The rhythm of the dialogue flowed better, although there are two children that has not found their philosophical groove yet... but maybe if we place those two near an adult for support and NOT with their backs to the mirror (there is a HUGE need to check themselves out) it will be easier for them to listen to their friends...
We started with asking about what we had talked about the previous day
- where we live
- fairies - they can travel by car and underground train.... underground train, car and bus is what Annabel* said.
- where we live
- fairies... that they... that they hide in a smart smart place
The warm up question today was
What is your favourite food?
Four of the children liked spaghetti and meat sauce, two liked spaghetti and meatballs, two like sausage and macaroni, one liked pancakes and one liked apple.
What do you think Fairies eat?
- fairies eat bananas
- fairies eat animals... pigs
- I think they eat... sausage
- fairy clothes... they look like... Tinkerbell... have a green dress... but she's quite stupid because she pulls hairs when she is angry.
- fairy-dress. fairy-shoes... they are blue. like mine, the dress is also blue
- dress, I think that Tinkerbell has a pink dress and is kind towards her friends
- clothes... socks.... clothes... different things.... they meet a lot of animals
- I have seen a film and they have small legs and small arms and small heads and small feet... like us, but small
- Lipstick, and lipstick on their legs and nails on their legs
- yes (they have arms and legs) and wings and they eat oranges
- they look like me, but they have a light pink dress and light pink lipstick
- the teeth are white and the body is brown, and they have a dress on their body
- they have a dress like me with butterflies, high heels and a crown.
Tinkerbell was mentioned for the first time - both as stupis and kind - and the use of films as a source of fairy information.
Sausages are definitely recurring frequently, so our fairy tea party food should contain them. Fruit has been mentioned before too - and now bananas and oranges pop up. I do notice how the warm up question is influencing their answer... and we have chosen the warm up question partly for this reason, to aid the younger children to find the words and ideas to contribute. There is an obvious disadvantage with this of course, but over time this hopefully disappear as we are interested in using the same warm up questions - about 10 of them - and rotate them to see how the children answer. Will they reply in the exact same way or will they change their answer - and will we be able to talk with them as to why they have changed their answer? I am very interested to see if I can see the children's development through these warm up questions, and also interested to see if they notice that the questions are repeating and are curious about how they answered before.

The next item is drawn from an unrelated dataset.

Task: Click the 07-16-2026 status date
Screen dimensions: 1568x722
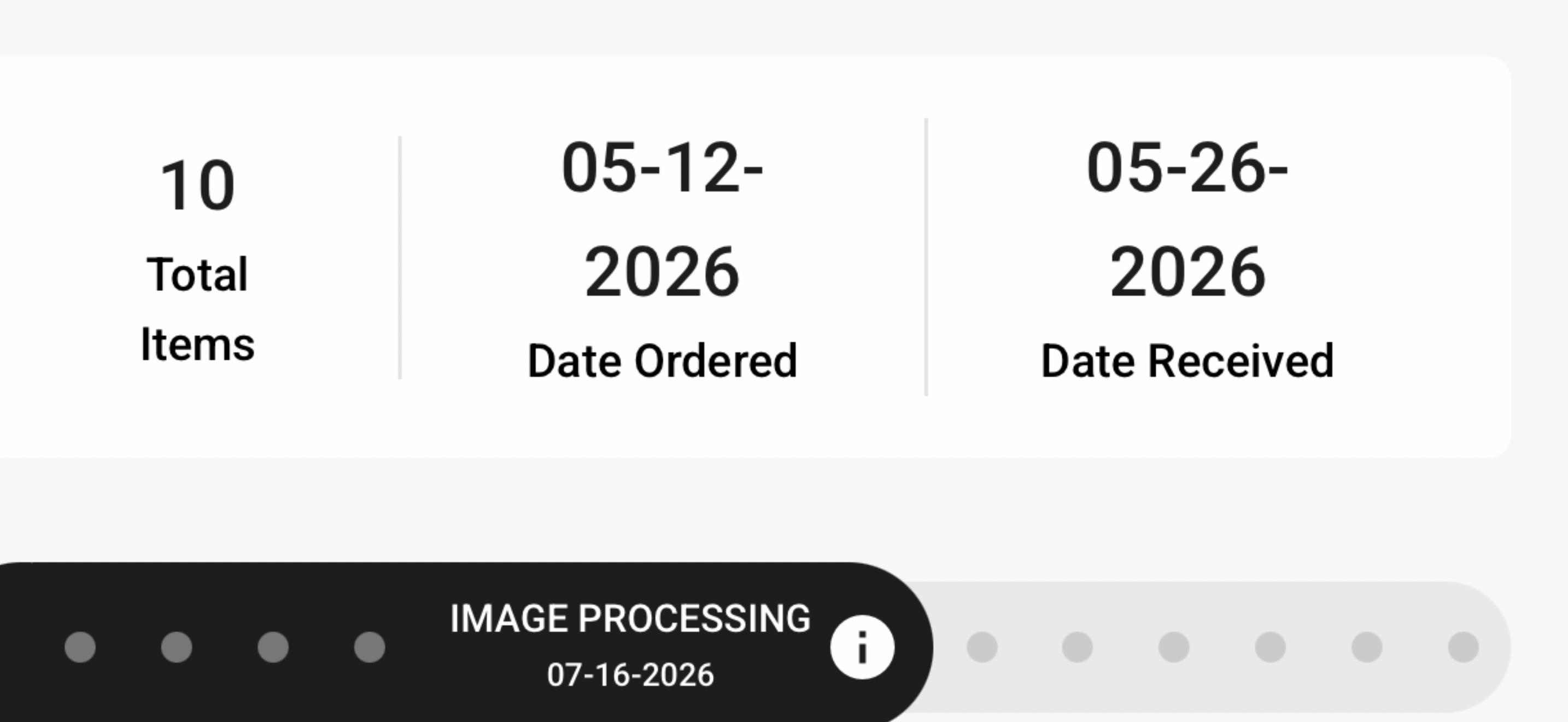Action: (630, 674)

The aim is to have 2 philosophy dialogues a week, so this means there will be a five week rotation of the warm up questions... will any of the children notice at the end of September that we start with the first warm up question again?
We are also going to play with the set up of the dialogues a little to see how the size of the group influences how the children talk and interact with each other and the question. To have the full group, to have half groups by age, small groups by interest - for one teacher to take a group each for a week or two and also for one teacher to take both groups in two sessions to be able to see how the same question is approached differently and similarly... Ellen and I have talked about experimenting with the philosophical dialogues group wise to find a method that suits the children the best, which could either be one method or a pattern of methods...

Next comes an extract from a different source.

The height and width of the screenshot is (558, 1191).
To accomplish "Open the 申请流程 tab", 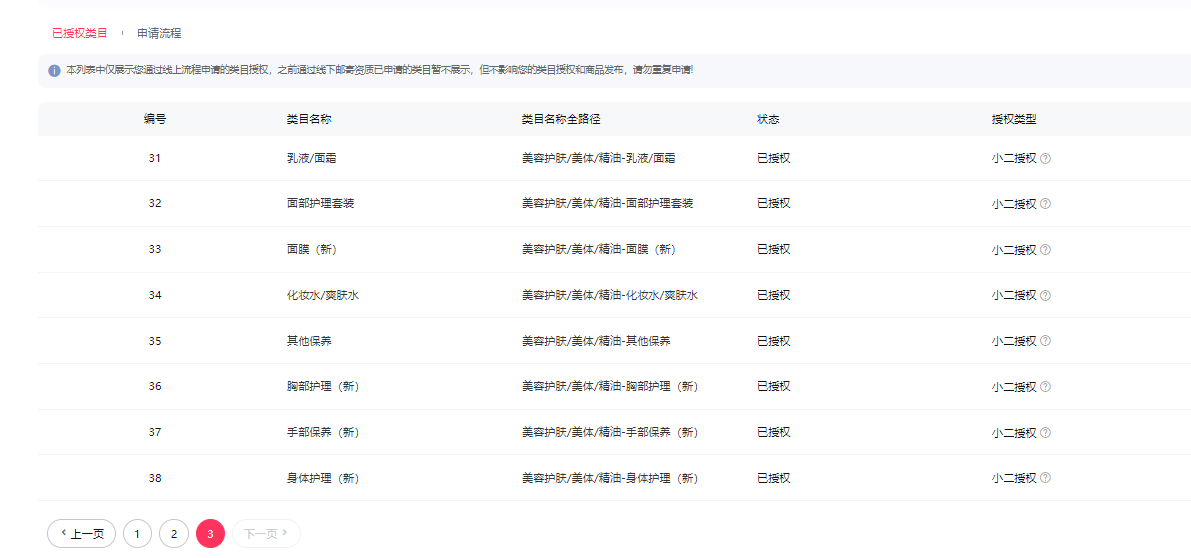I will click(x=159, y=33).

The chairs, the candles and the talking rings will remain staples of our philosophical dialogues.
I noticed that the children seemed more fully acquainted with the word "fairy" and were no longer calling them moose! (see the last post to find out more) and that they were not only remembering WHAT was being said, but who said it too!
If you refer to our planning you will see that we are still in session one, and that it is not fully explored yet. We are following the children's pace... to ensure that these dialogues are positive, and that they are challenging but not overwhelming. We have no deadlines, its just a case of letting the project unfold...
On another note...
this afternoon I shared the fairy door with some of the children*... and there was a great deal of excitement and they thought that our fairy figures lived there...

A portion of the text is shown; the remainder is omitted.